I don't think any Lisper would really complain about that code if she came
across it. That is actually how I would write it when coding in Elisp or
Common Lisp, with two exceptions: Perhaps for the that "defun" and other def-*
forms are often indented only two spaces after the parent's offset. Now, I
thought about allowing that, and that's a good point, stylistically. But it
seems not to change the overall z-expressions point much. To argue about
needing editor support would also be to argue against Lisp or Python, in which
case there are other people interested in arguing about that.

The Lisper might also complain, if she were being stringent, about the “map f
…” being line-separated. And for that I'll say, ok. Too bad. Personally, I
find myself line-separating arguments in Haskell and Lisp more often than not,
so it's not a use-case I would feel the need to optimize.

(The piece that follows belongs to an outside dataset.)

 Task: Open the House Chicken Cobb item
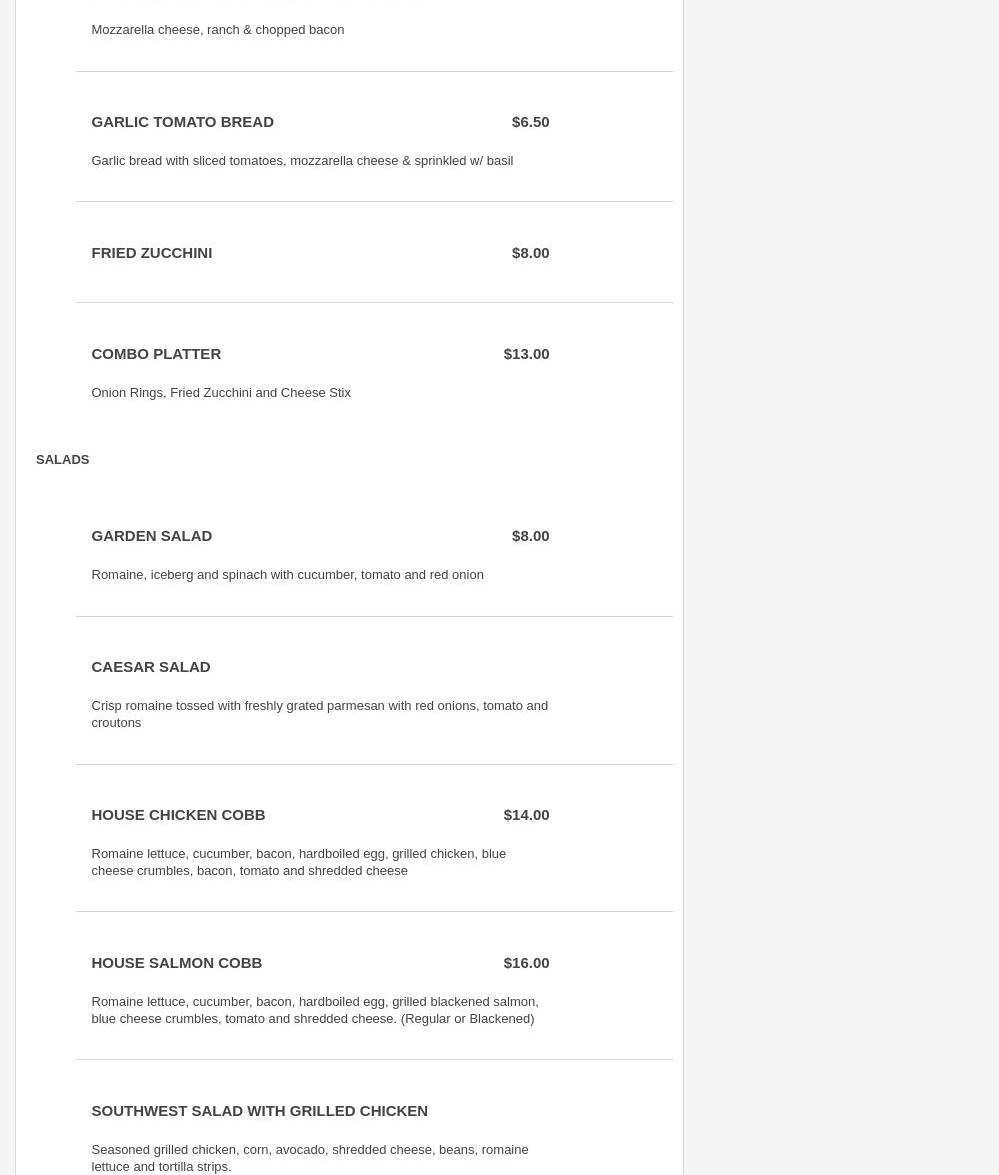(x=178, y=815)
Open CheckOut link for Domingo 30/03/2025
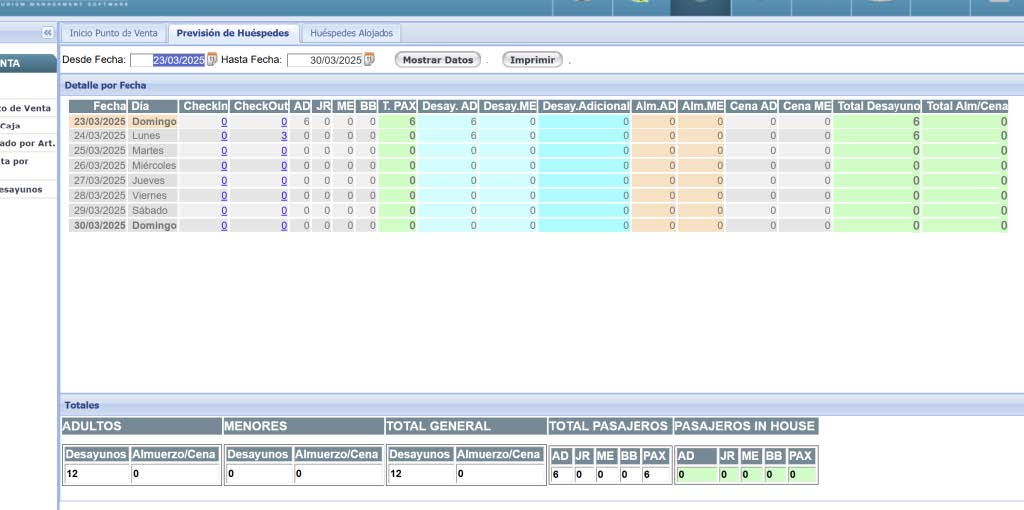The image size is (1024, 510). pos(284,226)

Regardless, you can pretty much ignore all I said above, because it's just an
aesthetics thing, kind of irrelevant to the core concept. The whole point of
the indentation and right-associative application is for the Markdown-inspired
macros: _everything after the name is up for grabs for a macro (or special
operator)_. The idea of adding a comma pretty much negates that and the whole
point of z-expressions. If I could have commas, if I were to make that
concession, I'd just have parentheses, and use s-expressions and reader
macros.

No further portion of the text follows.